His eyes follow motes of dust floating through the light. His robes make soft sounds as he leans forward and runs his hands over his head.
“I’ve been building something with his engineers. Something that will help his army escape the planet they broke. But even if he does escape before Atalantia attacks, what will become of us? Are the buildings to be saved, because they are rare and beautiful, and the people put upon the pale because they are common?” His hands drop from his head and he looks up at me like a drowning old man. “I don’t know what to do, Lysander. Tell me. What am I to do?”

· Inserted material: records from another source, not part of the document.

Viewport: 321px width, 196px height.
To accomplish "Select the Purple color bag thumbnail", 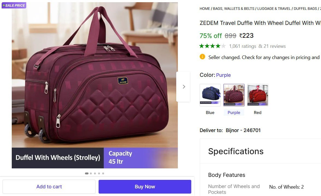I will [x=234, y=95].
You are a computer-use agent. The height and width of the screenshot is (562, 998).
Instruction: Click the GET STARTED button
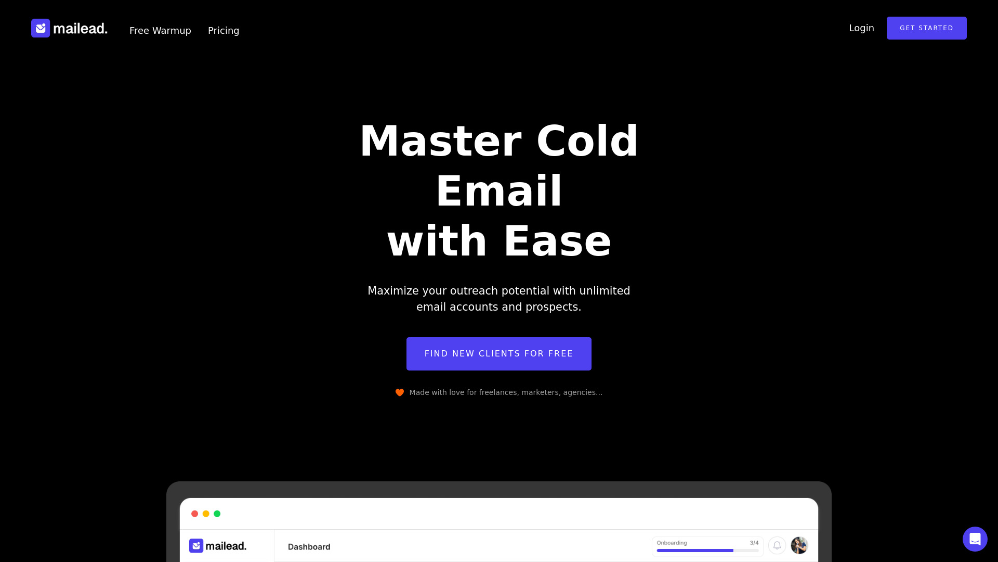pos(927,28)
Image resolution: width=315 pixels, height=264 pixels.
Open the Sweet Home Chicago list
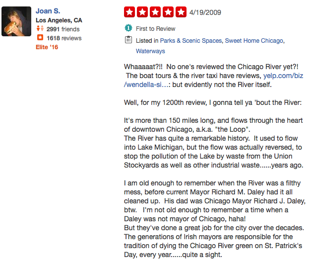point(254,41)
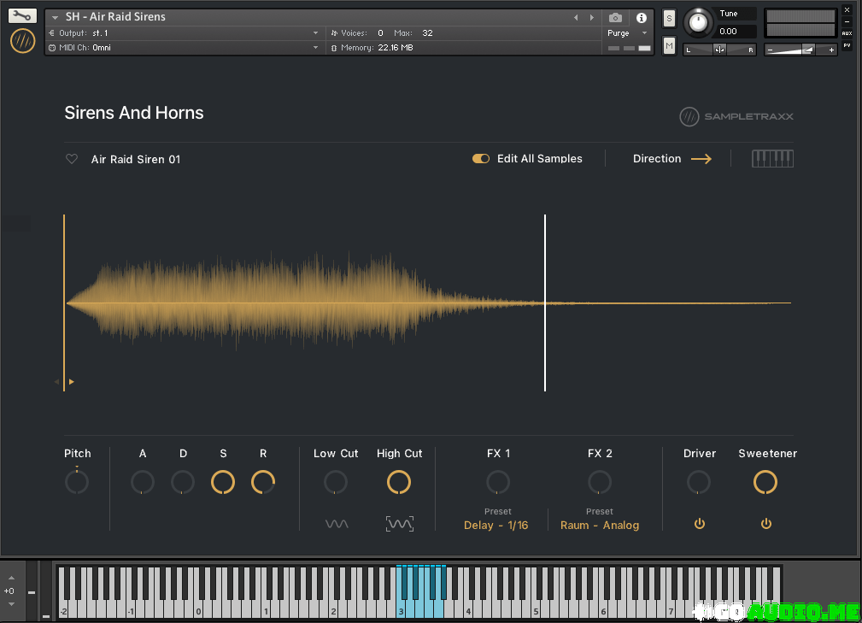Open FX 1 preset Delay - 1/16

pyautogui.click(x=496, y=525)
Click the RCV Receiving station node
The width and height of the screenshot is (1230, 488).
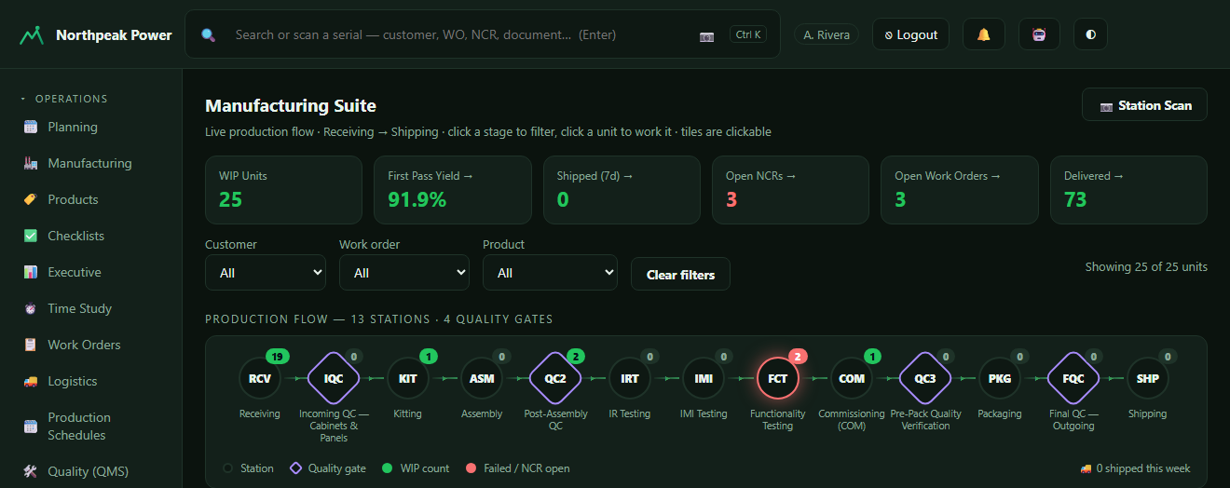click(x=260, y=379)
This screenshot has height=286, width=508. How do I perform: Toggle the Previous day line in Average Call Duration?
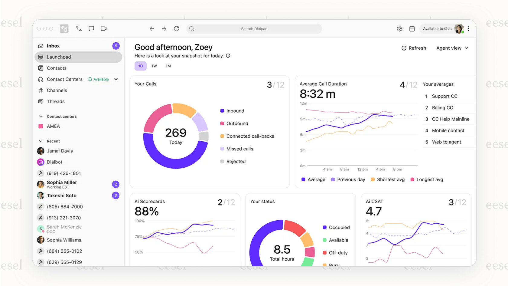pyautogui.click(x=348, y=179)
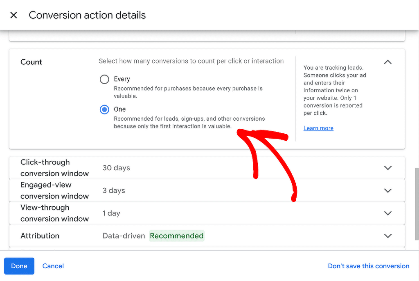Image resolution: width=419 pixels, height=281 pixels.
Task: Open the Learn more link
Action: click(x=318, y=128)
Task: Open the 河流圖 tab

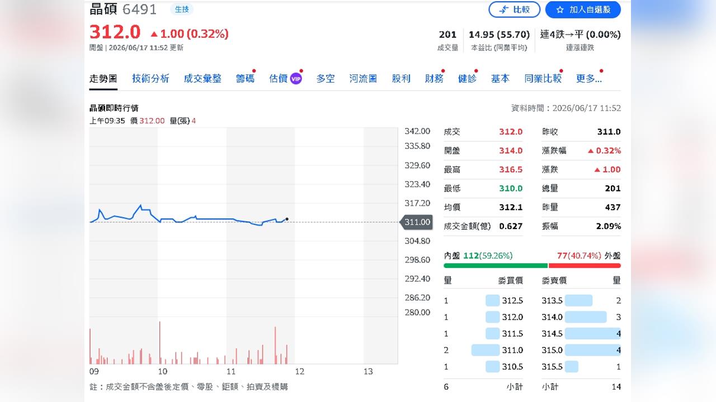Action: (363, 79)
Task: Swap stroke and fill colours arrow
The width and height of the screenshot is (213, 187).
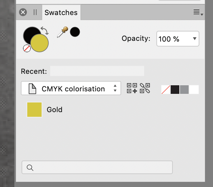Action: (45, 30)
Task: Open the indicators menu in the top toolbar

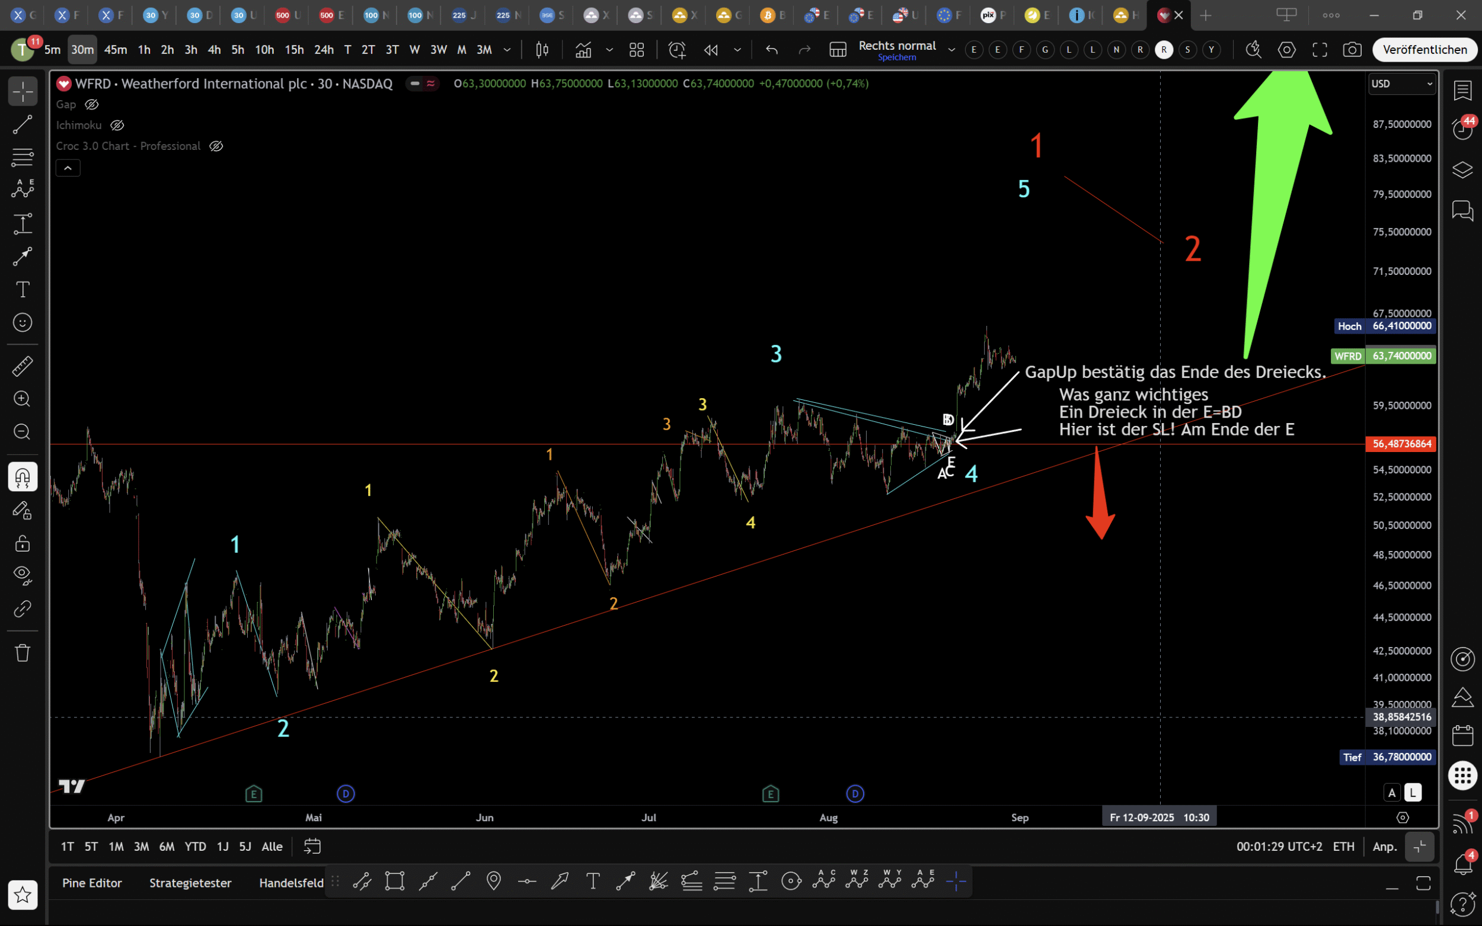Action: click(x=583, y=50)
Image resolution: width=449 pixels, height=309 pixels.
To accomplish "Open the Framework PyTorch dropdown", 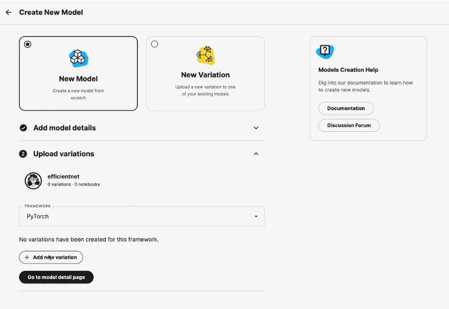I will point(142,216).
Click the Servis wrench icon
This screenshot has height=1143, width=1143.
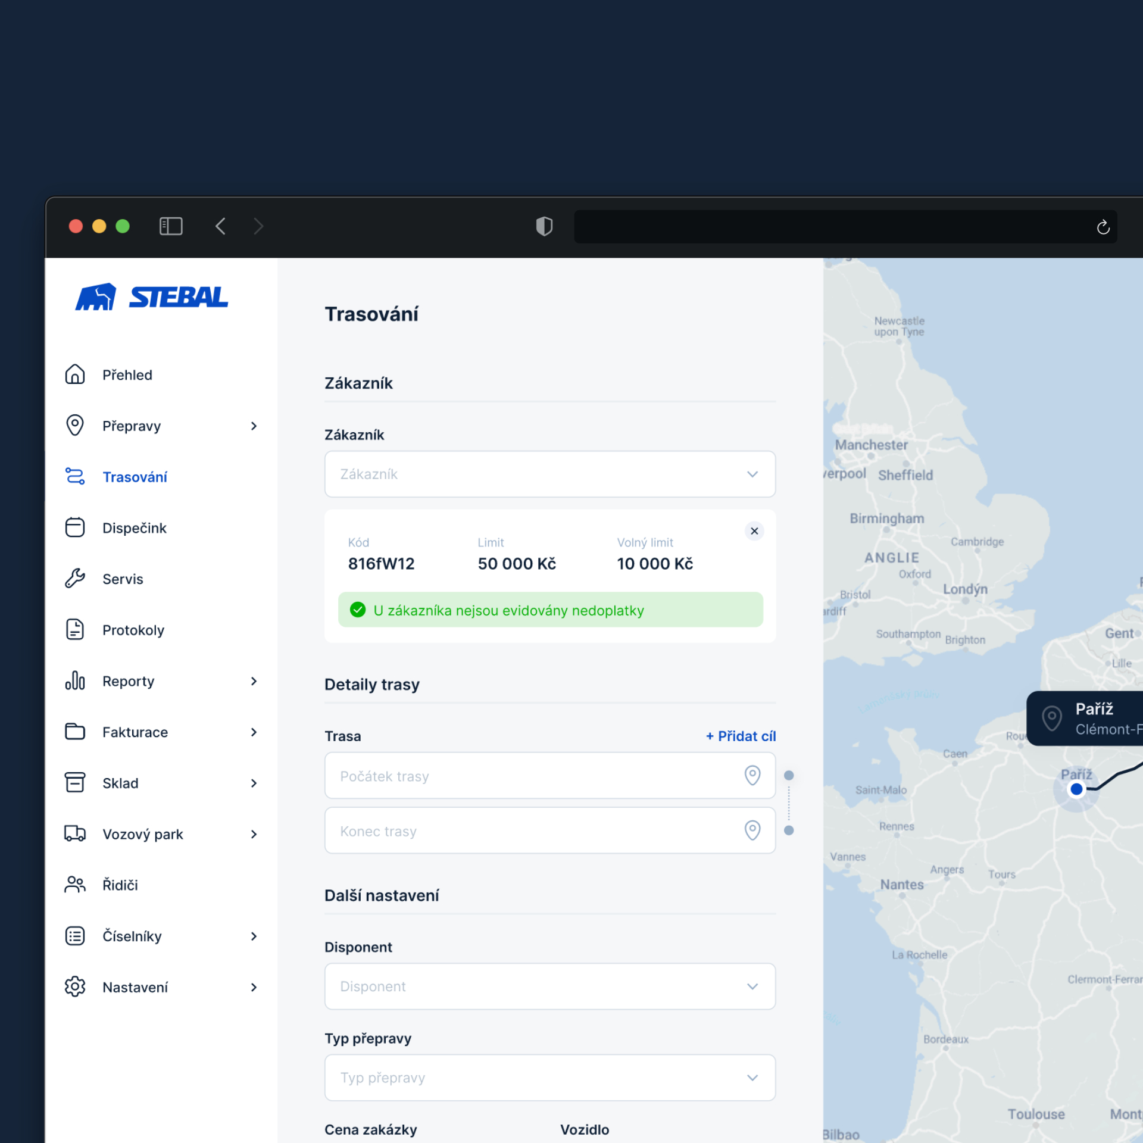(x=75, y=579)
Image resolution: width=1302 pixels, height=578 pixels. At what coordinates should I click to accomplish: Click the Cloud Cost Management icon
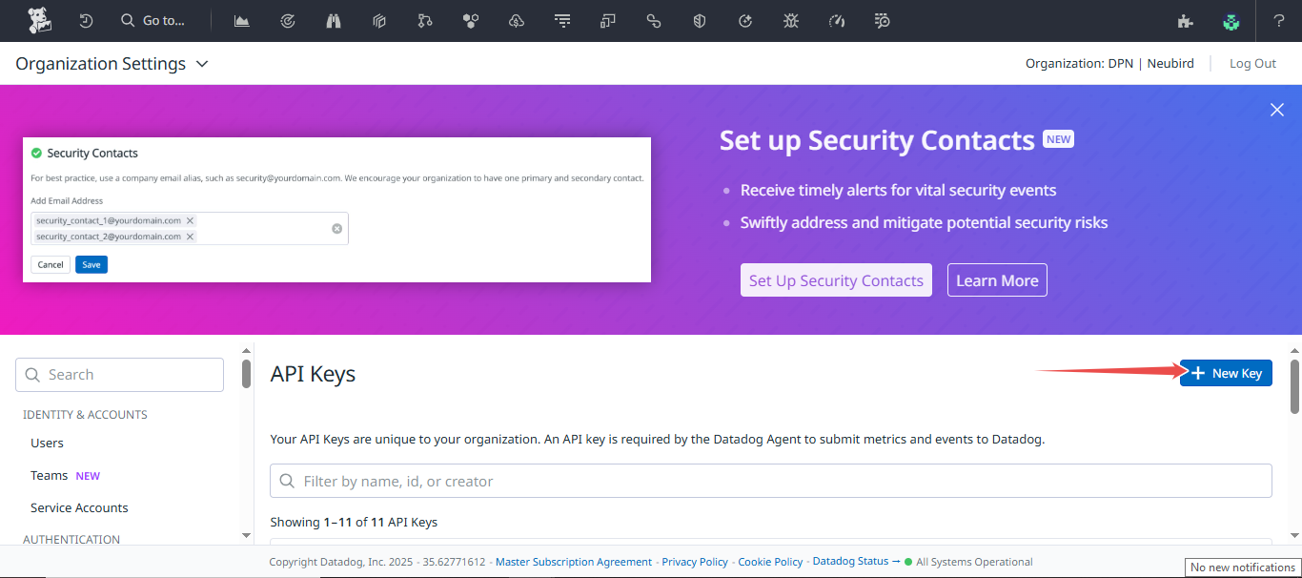(x=516, y=20)
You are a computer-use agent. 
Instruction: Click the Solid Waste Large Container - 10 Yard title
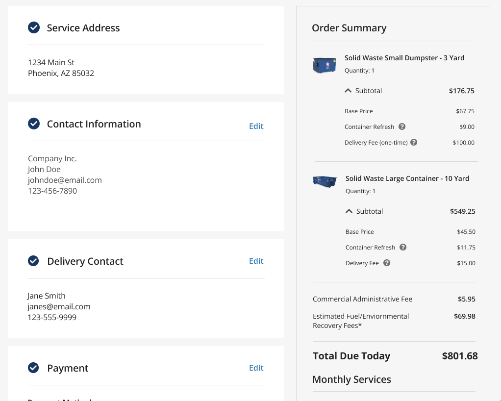tap(407, 178)
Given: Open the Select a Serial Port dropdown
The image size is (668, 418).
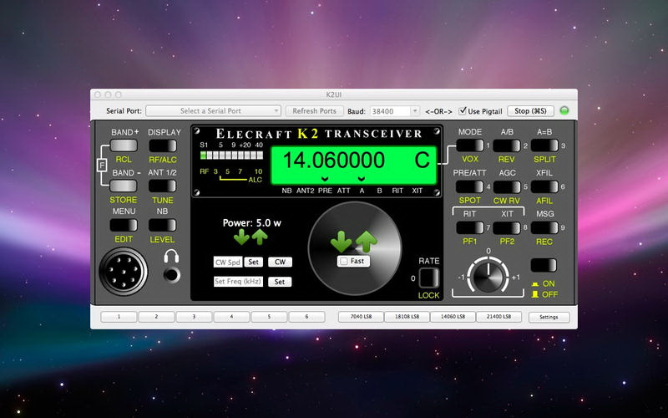Looking at the screenshot, I should pyautogui.click(x=214, y=110).
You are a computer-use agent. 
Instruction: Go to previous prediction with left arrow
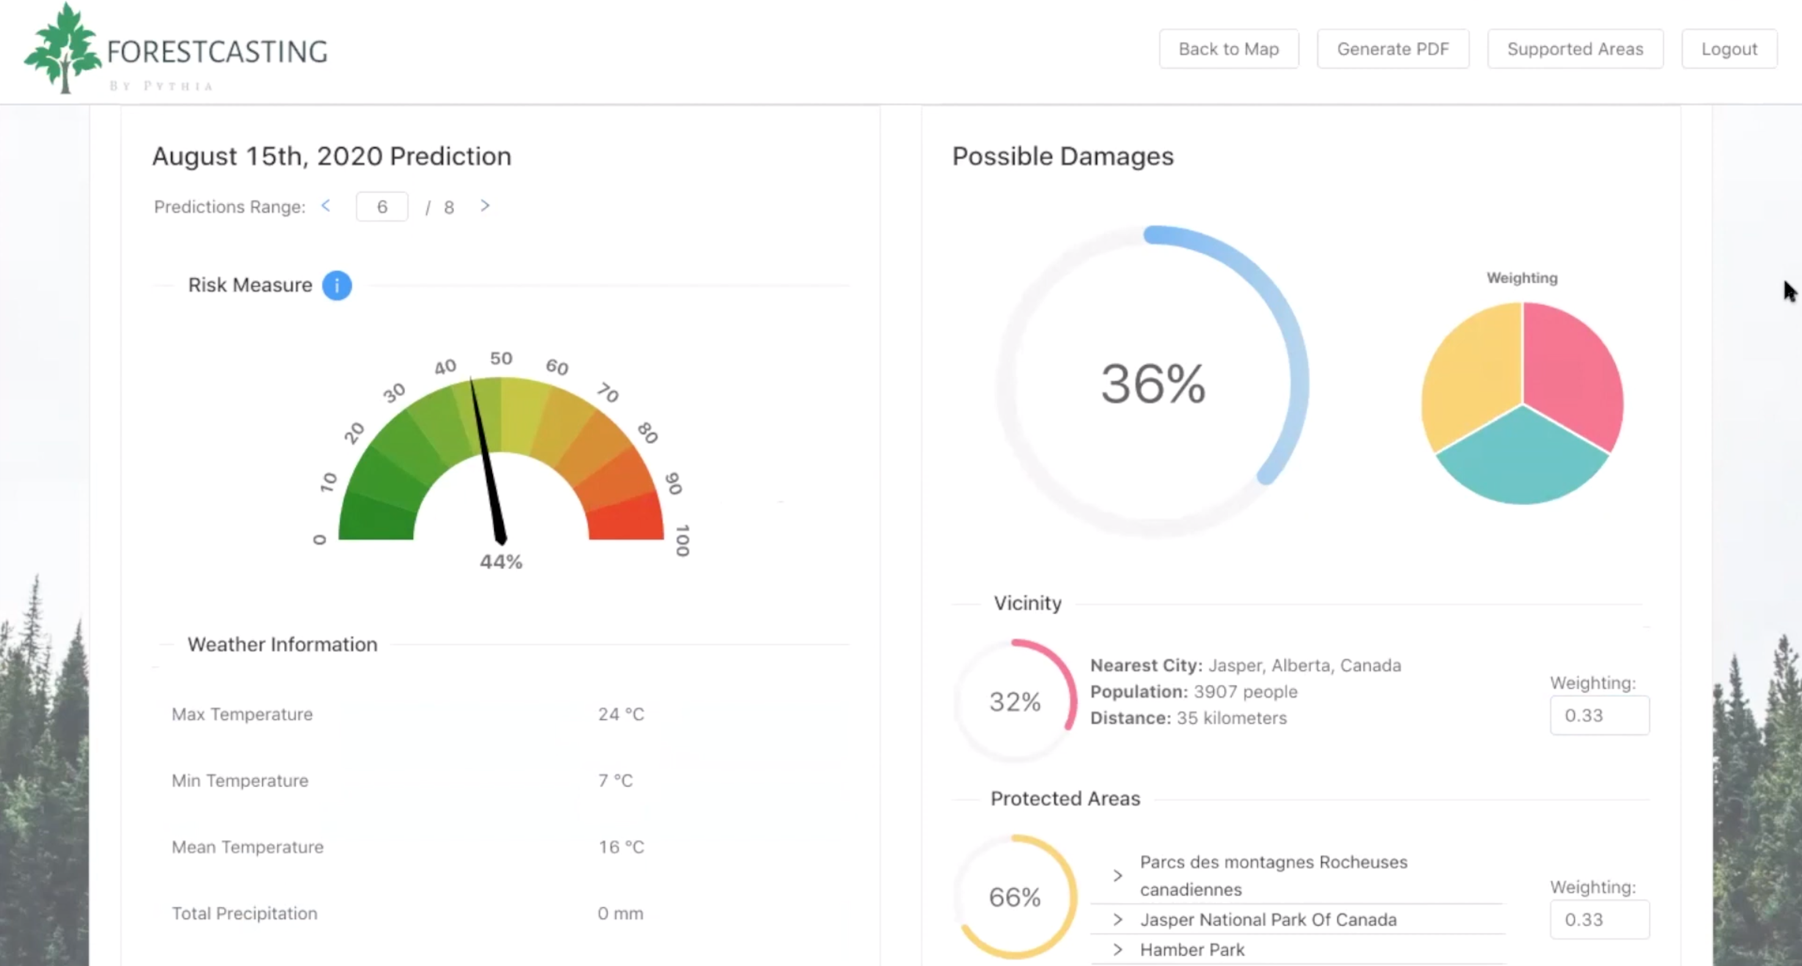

“You can trust in me,” I reply.
“The last time I trusted a man, Tyche was swallowed by the sea.”
“Then trust the boy you knew.”
His eyes are forlorn as they search mine. “Is he still alive, after all this horror?”
“Yes,” I say, reaching up to fold his thin hands in mine. “And he needs your help. The people must show Atalantia that they did not abet the enemy. That they did not simply wait to be saved. They saved themselves. I promise she will see that. I promise we will show that to the worlds with spectacle they have never before seen.”
There’s a knock at the door. “Begone, Exeter!”
Exeter enters anyway. “Apologies, sir, but the dominus requested a nightcap of the fortifying variety.” He strides into the room, followed by the entirety of Glirastes’s remaining staff.
“What is the meaning of this?” Glirastes shouts. “Can’t you see we are—”
Exeter goes swiftly to a knee and bends his head to me. The lowColor staff join him. “The Heir of Silenius has returned,” Exeter proclaims. “The loyal stand ready, my Sovereign.”
I take Glirastes’s hands in mine. “There are more men and women in this city who believe in the order of the Society more than the empty promises of the Rising. I do not know them. But you know them, and they know you. Pick the most loyal and the most influential of each Color, and tell them the Heir of Silenius has returned. He has not forgotten them, and he asks them to join him in taking back their rightful home from the Martian marauders. Not for Votum. Not for Atalantia. But for Heliopolis and the Society.”